PROBLEM TO SOLVE:
List every line of the listing below that contains the string "width", copying each such line in full. Case counts.

RECORDS SHOWN:
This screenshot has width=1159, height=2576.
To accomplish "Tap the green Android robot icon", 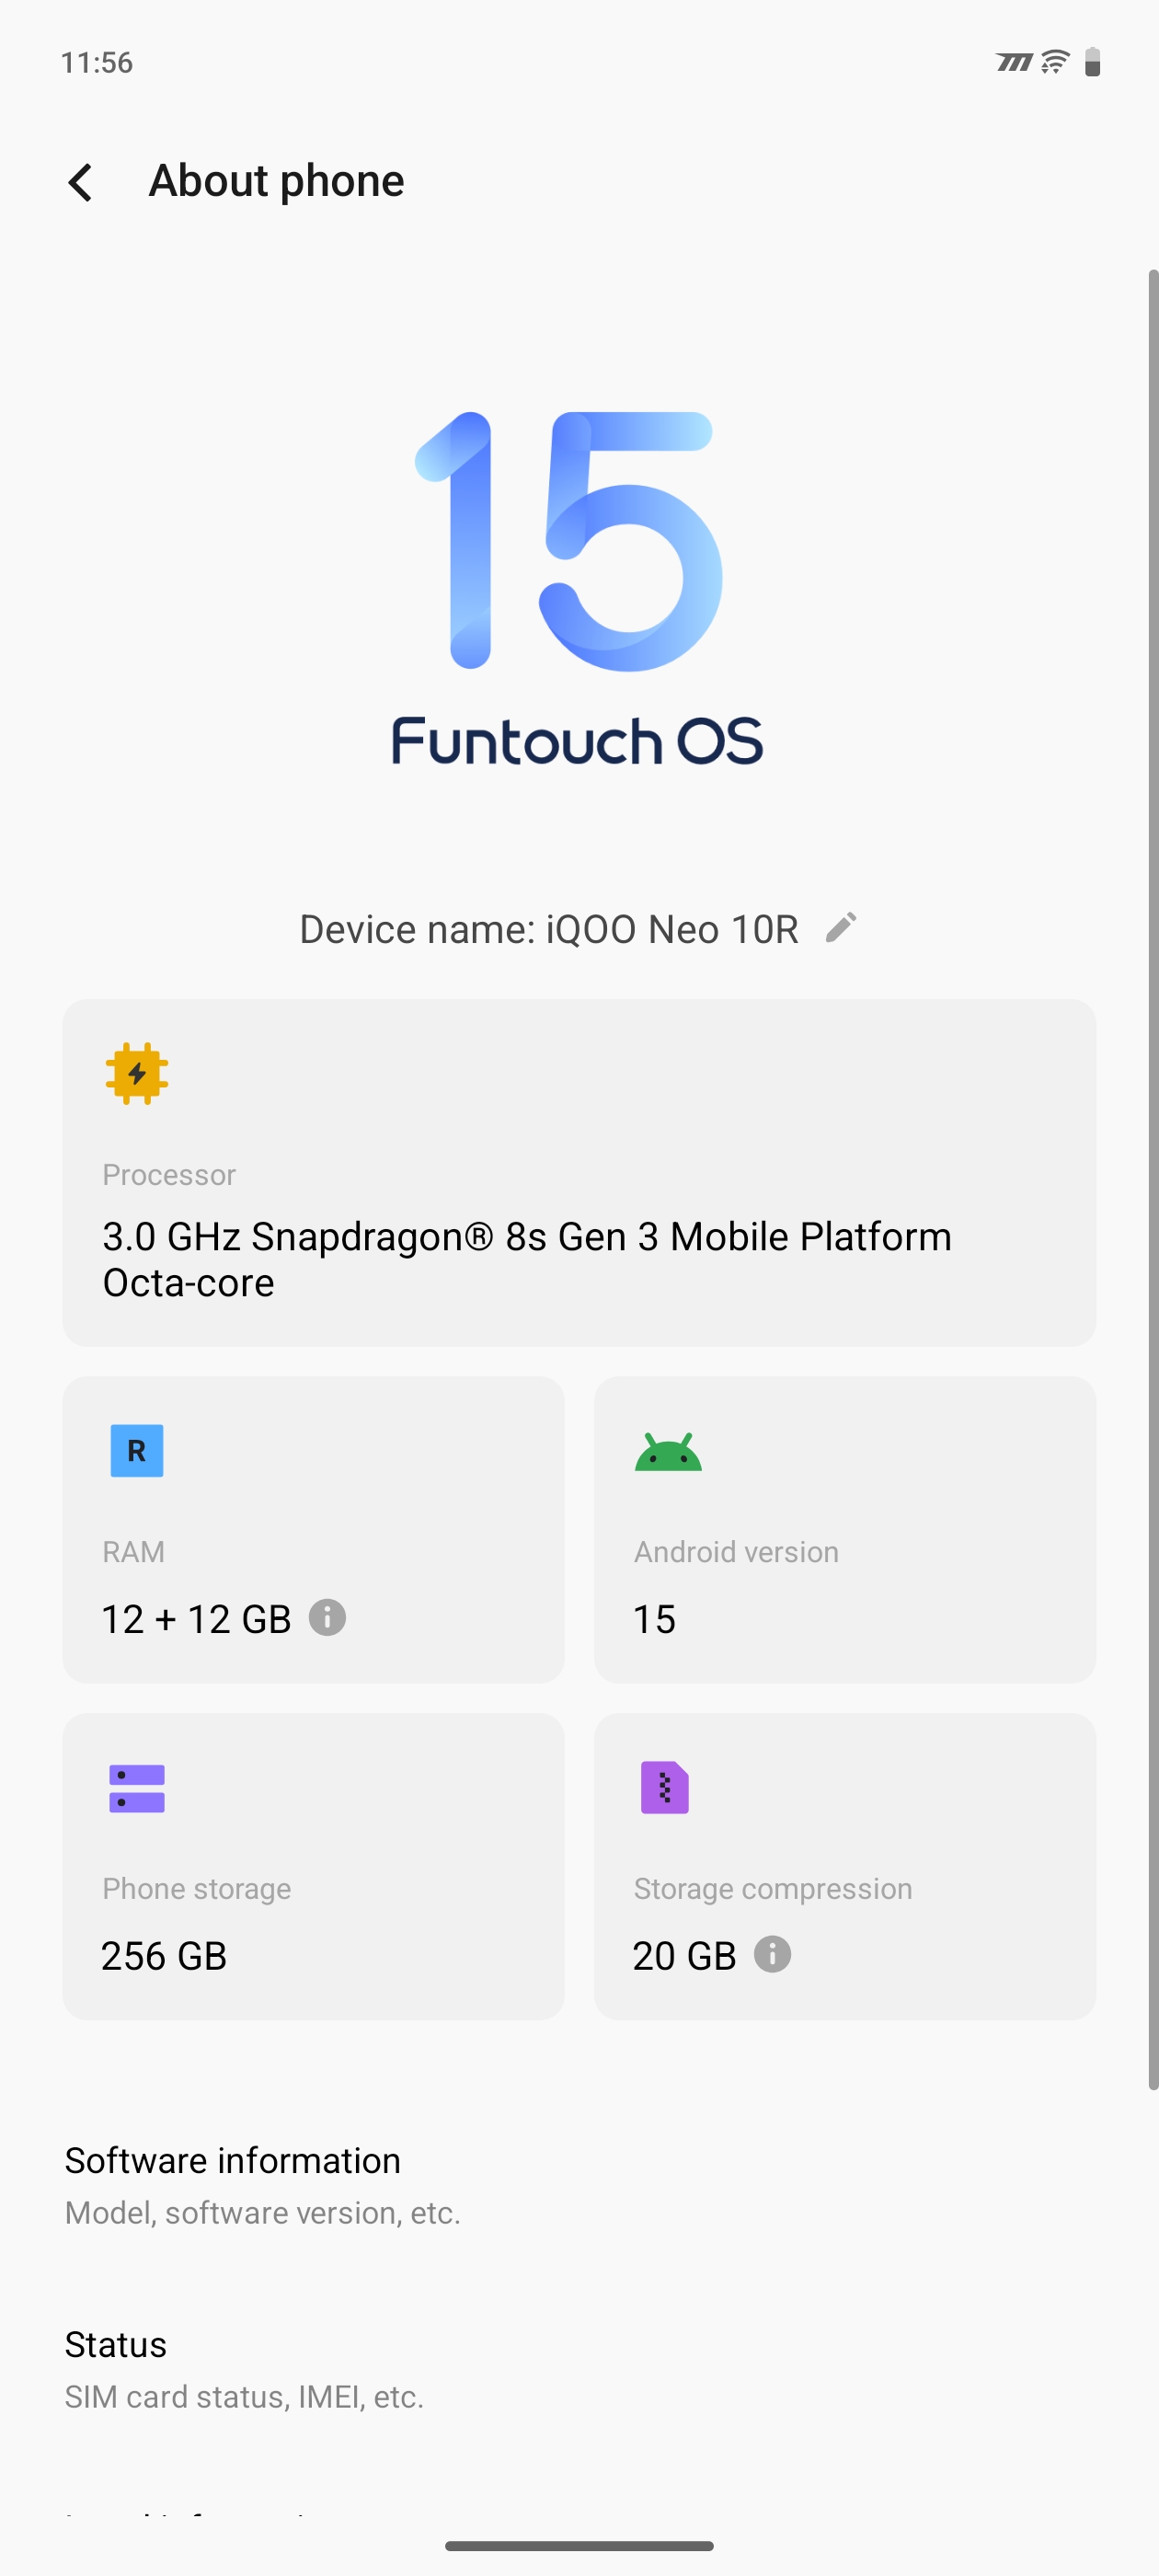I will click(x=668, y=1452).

==

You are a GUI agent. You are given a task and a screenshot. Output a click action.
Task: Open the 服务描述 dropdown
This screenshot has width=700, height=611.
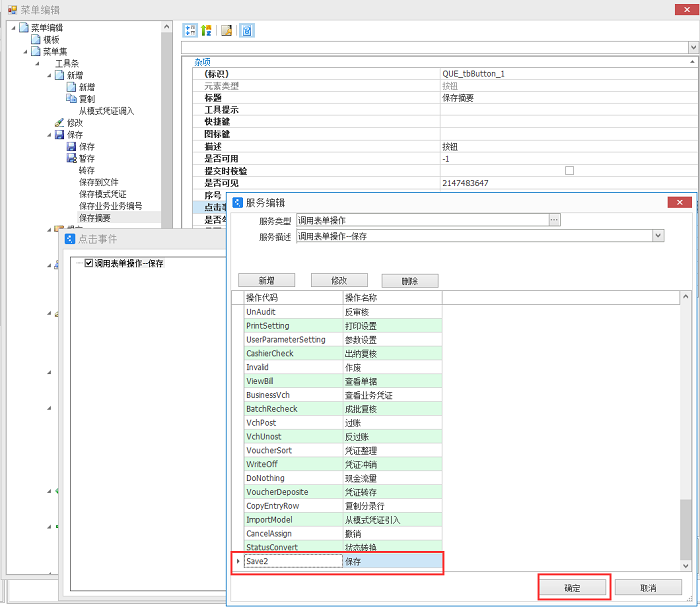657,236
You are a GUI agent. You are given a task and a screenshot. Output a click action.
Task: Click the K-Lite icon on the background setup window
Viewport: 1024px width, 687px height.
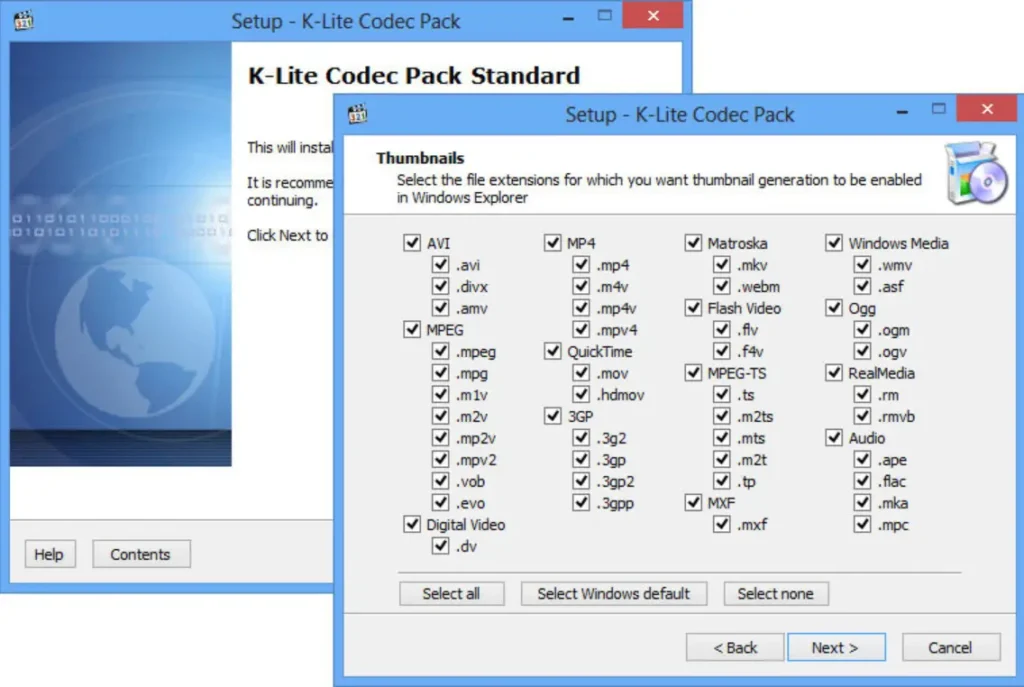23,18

WRITTEN REPLY:
This screenshot has width=1159, height=2576.
This screenshot has width=700, height=611.
Viewport: 1024px width, 687px height.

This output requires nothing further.